Maxime Sacchetto bouillonne de projets. Pourtant, comme le personnage de son dernier roman qui y arrive mieux que lui, son idéal serait de ne pas en faire trop.
© Olivier Vogelsang

Maxime Sacchetto bouillonne de projets. Pourtant, comme le personnage de son dernier roman qui y arrive mieux que lui, son idéal serait de ne pas en faire trop. 

Archéologue, romancier, poète, musicien, militant, créateur de collectifs... Maxime Sacchetto est un homme pluriel aux multiples projets qui échoue à échapper au «libéralisme et à sa suractivité»

Côté pile, Maxime Sacchetto est un archéologue. Côté face, c'est un artiste et un militant engagé dans tellement de projets qu'il faudrait une pièce à vingt faces pour en faire le tour. D'ailleurs, pas sûr qu'il se retrouverait dans l'image d'une pièce lui qui est attentif, avant la rémunération d'un projet, à son sens et aux rencontres qu'il permet. On tenterait bien celle d'un réseau mycorhizien pour décrire l'environnement de cet homme pluriel – un réseau où l'art serait l'instrument de la symbiose entre lui et les humains qui l'entourent. Tout comme le champignon relie entre elles des plantes via leurs racines et leur permet de se nourrir mutuellement, de se stimuler et d'être plus fortes.
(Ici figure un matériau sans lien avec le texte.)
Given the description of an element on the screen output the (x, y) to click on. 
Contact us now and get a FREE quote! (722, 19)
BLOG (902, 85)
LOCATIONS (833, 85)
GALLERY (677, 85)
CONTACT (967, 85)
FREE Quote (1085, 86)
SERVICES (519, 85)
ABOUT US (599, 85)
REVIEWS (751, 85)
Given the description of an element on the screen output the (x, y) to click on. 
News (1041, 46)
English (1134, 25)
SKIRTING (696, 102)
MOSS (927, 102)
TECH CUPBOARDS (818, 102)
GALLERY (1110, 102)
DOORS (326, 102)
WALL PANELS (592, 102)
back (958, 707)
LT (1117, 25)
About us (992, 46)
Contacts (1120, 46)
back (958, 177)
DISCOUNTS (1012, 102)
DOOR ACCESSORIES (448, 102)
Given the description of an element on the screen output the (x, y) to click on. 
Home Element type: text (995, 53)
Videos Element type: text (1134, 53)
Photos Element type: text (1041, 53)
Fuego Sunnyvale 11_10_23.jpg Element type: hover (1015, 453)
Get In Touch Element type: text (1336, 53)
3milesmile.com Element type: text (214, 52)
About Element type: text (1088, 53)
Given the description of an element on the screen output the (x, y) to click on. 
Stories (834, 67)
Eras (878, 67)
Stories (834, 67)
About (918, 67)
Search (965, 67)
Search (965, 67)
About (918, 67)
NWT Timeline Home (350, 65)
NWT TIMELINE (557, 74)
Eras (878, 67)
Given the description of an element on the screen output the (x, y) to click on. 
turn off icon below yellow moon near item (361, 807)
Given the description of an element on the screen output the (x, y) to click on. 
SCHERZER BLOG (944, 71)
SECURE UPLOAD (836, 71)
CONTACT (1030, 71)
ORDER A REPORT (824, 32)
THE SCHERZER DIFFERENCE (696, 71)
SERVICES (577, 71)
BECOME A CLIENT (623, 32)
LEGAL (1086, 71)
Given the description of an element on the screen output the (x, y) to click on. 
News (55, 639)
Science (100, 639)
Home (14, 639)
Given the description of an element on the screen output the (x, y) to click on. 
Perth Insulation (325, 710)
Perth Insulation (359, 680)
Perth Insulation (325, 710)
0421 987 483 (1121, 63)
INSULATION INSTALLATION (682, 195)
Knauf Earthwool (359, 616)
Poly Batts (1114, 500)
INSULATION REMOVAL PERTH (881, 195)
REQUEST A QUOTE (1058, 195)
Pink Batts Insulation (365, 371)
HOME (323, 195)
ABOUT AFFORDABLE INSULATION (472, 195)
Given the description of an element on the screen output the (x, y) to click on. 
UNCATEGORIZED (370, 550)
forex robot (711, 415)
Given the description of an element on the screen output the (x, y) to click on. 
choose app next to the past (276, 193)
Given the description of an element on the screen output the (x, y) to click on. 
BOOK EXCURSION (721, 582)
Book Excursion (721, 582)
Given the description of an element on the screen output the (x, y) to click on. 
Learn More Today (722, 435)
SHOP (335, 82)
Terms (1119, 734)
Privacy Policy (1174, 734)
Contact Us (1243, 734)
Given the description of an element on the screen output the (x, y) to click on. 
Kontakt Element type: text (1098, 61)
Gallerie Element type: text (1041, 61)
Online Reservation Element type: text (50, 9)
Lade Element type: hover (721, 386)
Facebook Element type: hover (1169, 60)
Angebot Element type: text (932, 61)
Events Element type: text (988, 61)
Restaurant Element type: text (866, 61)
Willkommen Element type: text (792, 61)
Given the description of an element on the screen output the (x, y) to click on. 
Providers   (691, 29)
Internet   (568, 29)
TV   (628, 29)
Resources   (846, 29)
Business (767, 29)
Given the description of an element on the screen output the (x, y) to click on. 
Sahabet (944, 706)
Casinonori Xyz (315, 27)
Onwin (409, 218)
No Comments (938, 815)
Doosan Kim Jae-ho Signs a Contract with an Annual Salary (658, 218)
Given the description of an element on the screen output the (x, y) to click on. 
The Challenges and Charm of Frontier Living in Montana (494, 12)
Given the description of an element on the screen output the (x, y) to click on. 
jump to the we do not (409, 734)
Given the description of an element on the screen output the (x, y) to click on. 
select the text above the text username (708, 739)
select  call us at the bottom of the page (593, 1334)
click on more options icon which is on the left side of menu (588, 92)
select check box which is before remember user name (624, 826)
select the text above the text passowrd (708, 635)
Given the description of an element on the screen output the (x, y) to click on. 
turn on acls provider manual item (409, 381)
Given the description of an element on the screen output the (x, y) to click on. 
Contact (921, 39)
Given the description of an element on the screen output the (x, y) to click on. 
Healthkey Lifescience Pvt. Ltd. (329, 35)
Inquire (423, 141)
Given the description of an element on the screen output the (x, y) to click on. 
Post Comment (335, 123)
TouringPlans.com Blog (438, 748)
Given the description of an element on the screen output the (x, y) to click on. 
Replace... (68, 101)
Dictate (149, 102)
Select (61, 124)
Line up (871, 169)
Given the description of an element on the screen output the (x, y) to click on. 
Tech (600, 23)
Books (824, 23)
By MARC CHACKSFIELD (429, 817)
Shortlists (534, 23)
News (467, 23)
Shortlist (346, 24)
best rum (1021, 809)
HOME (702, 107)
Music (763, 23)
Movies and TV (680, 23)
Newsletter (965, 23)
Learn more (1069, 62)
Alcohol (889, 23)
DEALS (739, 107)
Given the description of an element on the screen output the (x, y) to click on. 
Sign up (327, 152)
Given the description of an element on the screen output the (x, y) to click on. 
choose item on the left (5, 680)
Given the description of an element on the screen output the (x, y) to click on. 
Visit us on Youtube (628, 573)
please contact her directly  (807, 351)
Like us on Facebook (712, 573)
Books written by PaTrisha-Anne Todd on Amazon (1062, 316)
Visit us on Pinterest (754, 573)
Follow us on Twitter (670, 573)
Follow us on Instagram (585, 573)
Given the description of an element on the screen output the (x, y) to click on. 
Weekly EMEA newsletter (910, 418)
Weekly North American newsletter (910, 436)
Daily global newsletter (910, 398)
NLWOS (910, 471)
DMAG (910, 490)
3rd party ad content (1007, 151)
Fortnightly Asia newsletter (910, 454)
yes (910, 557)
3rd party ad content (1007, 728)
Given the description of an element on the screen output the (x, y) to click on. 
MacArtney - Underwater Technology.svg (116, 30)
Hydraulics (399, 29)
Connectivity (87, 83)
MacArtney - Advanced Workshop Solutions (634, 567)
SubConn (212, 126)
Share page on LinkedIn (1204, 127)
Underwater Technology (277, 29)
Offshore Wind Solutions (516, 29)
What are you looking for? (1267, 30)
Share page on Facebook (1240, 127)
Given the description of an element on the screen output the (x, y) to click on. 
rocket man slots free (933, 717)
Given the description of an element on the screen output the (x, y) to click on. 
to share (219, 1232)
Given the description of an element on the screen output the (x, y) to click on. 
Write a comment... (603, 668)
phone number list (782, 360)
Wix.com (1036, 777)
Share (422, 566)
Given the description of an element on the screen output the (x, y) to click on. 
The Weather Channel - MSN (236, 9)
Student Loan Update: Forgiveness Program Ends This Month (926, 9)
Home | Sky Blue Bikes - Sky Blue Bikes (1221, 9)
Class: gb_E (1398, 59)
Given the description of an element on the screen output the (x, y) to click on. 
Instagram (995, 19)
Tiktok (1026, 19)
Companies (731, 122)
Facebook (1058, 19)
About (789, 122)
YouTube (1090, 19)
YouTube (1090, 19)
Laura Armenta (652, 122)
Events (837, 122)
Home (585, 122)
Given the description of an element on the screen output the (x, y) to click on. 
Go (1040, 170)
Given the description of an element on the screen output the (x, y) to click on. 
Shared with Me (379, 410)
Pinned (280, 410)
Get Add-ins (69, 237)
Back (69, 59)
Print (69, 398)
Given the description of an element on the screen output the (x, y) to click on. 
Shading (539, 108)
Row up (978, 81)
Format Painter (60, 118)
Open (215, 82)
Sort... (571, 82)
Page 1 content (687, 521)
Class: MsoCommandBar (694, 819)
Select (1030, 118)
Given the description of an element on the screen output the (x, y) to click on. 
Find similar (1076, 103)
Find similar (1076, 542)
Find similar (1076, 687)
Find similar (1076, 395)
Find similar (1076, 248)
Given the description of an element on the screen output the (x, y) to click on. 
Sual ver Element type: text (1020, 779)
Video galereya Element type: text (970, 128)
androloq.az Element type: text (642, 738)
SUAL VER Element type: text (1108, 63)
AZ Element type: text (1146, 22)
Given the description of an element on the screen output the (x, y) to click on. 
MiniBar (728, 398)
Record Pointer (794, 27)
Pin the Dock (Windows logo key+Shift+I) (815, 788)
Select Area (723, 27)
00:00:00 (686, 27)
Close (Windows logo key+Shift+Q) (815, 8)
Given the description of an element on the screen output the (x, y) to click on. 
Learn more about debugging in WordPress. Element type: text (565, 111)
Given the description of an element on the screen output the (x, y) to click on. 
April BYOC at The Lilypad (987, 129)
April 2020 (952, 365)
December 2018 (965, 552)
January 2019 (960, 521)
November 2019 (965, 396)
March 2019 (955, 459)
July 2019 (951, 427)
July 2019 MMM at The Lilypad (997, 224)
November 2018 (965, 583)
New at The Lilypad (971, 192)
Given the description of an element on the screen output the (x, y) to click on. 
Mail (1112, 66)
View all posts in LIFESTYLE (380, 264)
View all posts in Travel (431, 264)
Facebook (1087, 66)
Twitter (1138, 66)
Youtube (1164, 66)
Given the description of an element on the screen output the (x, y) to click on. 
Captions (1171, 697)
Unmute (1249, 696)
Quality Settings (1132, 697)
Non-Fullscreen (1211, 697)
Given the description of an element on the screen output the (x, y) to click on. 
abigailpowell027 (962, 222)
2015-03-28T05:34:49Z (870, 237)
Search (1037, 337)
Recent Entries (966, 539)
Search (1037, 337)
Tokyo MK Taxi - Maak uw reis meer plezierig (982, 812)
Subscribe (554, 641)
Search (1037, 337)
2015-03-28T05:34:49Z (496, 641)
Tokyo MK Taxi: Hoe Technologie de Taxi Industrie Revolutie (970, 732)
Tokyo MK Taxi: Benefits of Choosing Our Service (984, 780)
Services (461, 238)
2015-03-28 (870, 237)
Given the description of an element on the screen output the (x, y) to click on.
Dès son diplôme de l'Université de Lausanne en poche, Maxime Sacchetto a su que la musique et l'écriture prendraient plus de place dans sa vie que l'archéologie qu'il limite, volontairement, à de petits mandats «pour ne pas tomber dans un rythme qui ne me laisserait plus de temps pour imaginer. L'inactivité, c'est un but dans ma vie. Mais j'y arrive moyen...», sourit le chercheur de 28 ans, qui se qualifie d'idéaliste. Il n'imagine pas travailler comme salarié huit heures par jour. «Ça tuerait ma créativité!» Pourtant, ses tentatives pour échapper «au libéralisme et sa suractivité» échouent sur ses mille et un projets. Au point que parfois, quand il regarde sa vie, elle lui fait penser «à un tableau Excel, avec des listes de tâches à faire». 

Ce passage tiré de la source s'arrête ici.